* **Source excerpt**
+ + + +

The remaining occurrences of the "word" int can be found via

git grep -F -n -w "int" stan

@bob-carpenter
Copy link
Contributor Author

Wow, that's awesome. I think we should be able to patch this up pretty easily. Not sure how to verify that the tests do what we want, but I suppose we should just trust our unit and integration tests at this point. @syclik ---you've done a lot of this before---any ideas?

We'll have to cleanup the residuals---assigning an int64_t to an int will be just fine by C++, but we want to eliminate all of that. So I'm surprised Eigen is balking at all here.

I'm pretty sure Eigen uses ptrdiff_t for indexing by default, but that's one of those platform-dependent types, as opposed to int64_t (to which it resolves on most modern platforms). We might have some badly behaved uses of Eigen that the default won't catch---can't we define that in the makefile?

@syclik
Copy link
Member

syclik commented Oct 23, 2017 via email

@bgoodri
Copy link
Contributor

bgoodri commented Oct 25, 2017

Okay, I can trigger this outside of Stan by trying to compile

#define EIGEN_DEFAULT_DENSE_INDEX_TYPE int64_t

#include <Eigen/Dense>
#include <iostream>

template <int64_t R, int64_t C>
inline double dot_self(const Eigen::Matrix<double, R, C>& v) {
  return v.squaredNorm();
}

int main() {
  Eigen::VectorXd x(3);
  x.setRandom();
  std::cout << "norm = " << dot_self(x) << std::endl;
  return 0;
}

I get:

$ g++ -O0 -g -I/usr/include/eigen3 -o eigen_test.o eigen_test.cpp
eigen_test.cpp: In function ‘int main()’:
eigen_test.cpp:14:39: error: no matching function for call to ‘dot_self(Eigen::VectorXd&)’
   std::cout << "norm = " << dot_self(x) << std::endl;
                                       ^
eigen_test.cpp:7:15: note: candidate: template<long int R, long int C> double dot_self(const Eigen::Matrix<double, R, C>&)

+ + + +

* **Data section**
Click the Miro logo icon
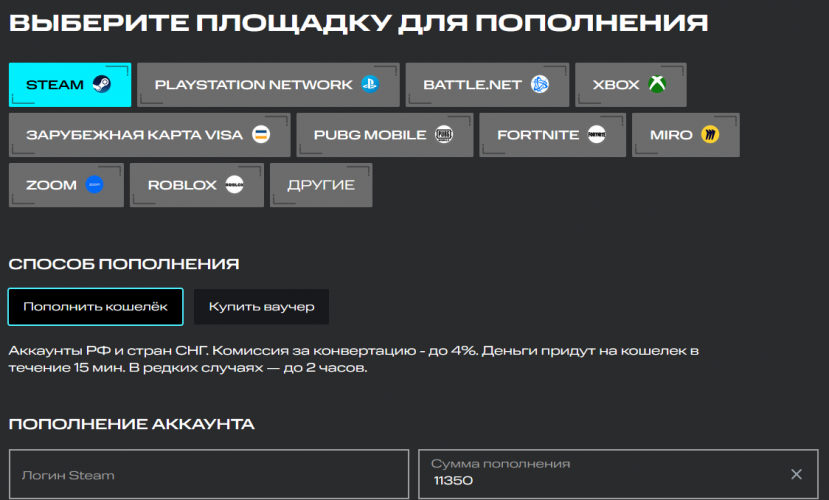This screenshot has height=500, width=829. click(710, 135)
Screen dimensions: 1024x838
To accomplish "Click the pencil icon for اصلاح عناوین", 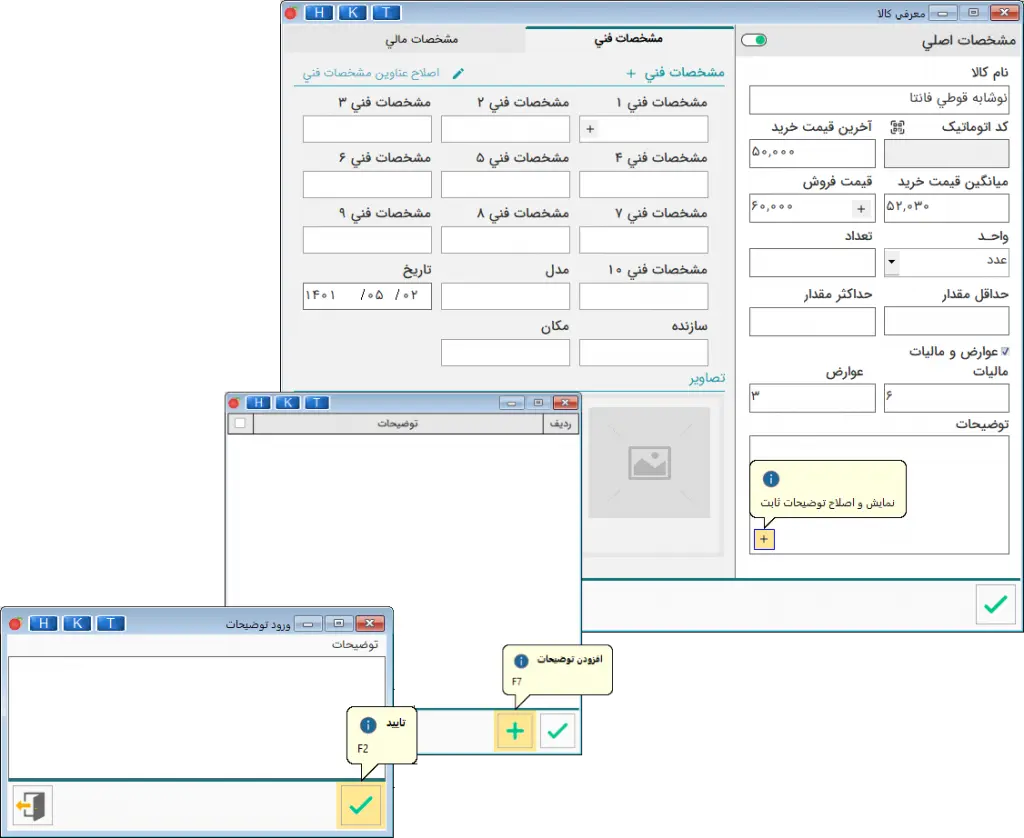I will tap(459, 73).
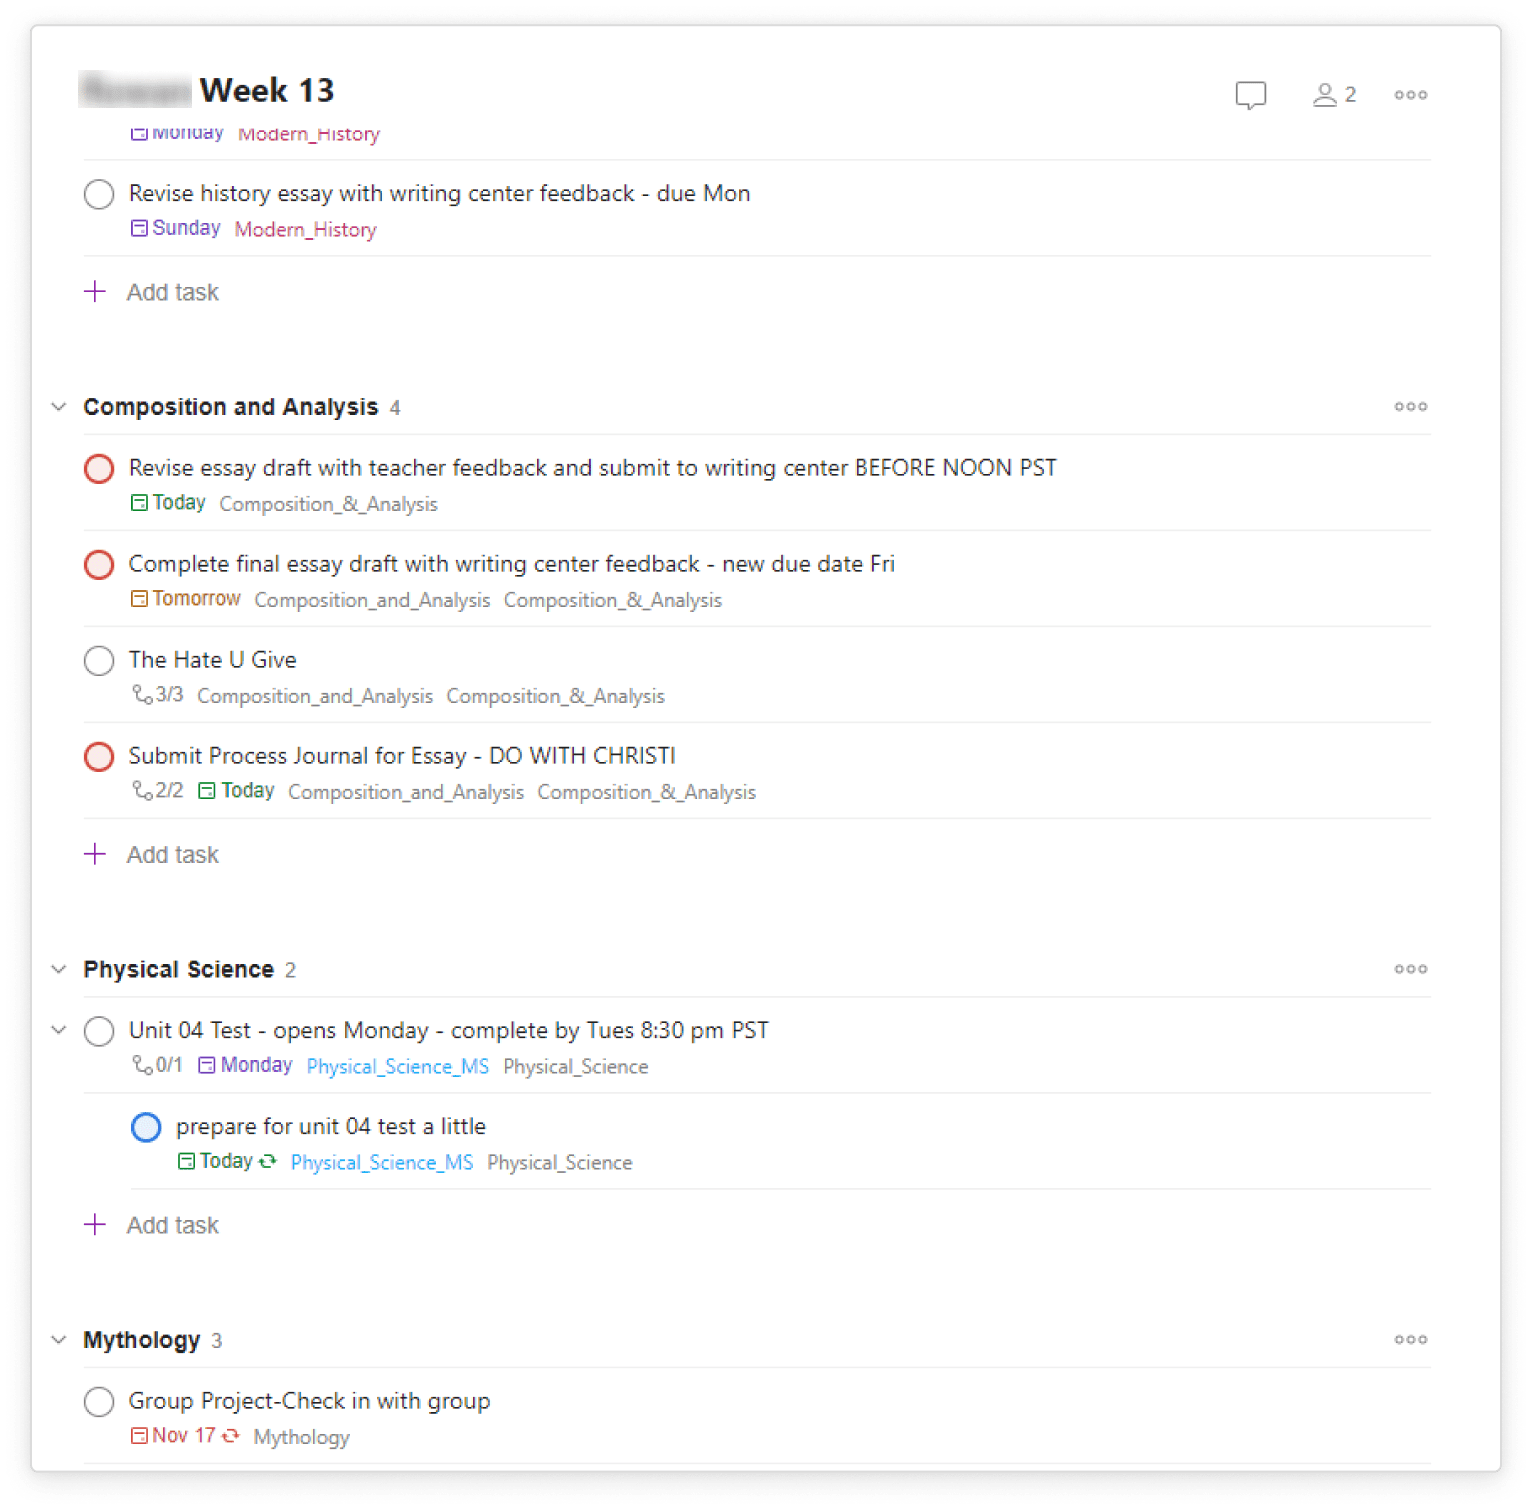The height and width of the screenshot is (1509, 1532).
Task: Complete the Revise history essay task
Action: [x=99, y=194]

+ + + +

* **Problem A**
In the thread excerpt, what command finds the remaining occurrences of the word int?
* **Problem B**
Echo everything in the thread excerpt from "git grep -F" down to "in the makefile?".
The records have no connection to the thread excerpt.

* **Expected output A**
git grep -F -n -w "int" stan

* **Expected output B**
git grep -F -n -w "int" stan

@bob-carpenter
Copy link
Contributor Author

Wow, that's awesome. I think we should be able to patch this up pretty easily. Not sure how to verify that the tests do what we want, but I suppose we should just trust our unit and integration tests at this point. @syclik ---you've done a lot of this before---any ideas?

We'll have to cleanup the residuals---assigning an int64_t to an int will be just fine by C++, but we want to eliminate all of that. So I'm surprised Eigen is balking at all here.

I'm pretty sure Eigen uses ptrdiff_t for indexing by default, but that's one of those platform-dependent types, as opposed to int64_t (to which it resolves on most modern platforms). We might have some badly behaved uses of Eigen that the default won't catch---can't we define that in the makefile?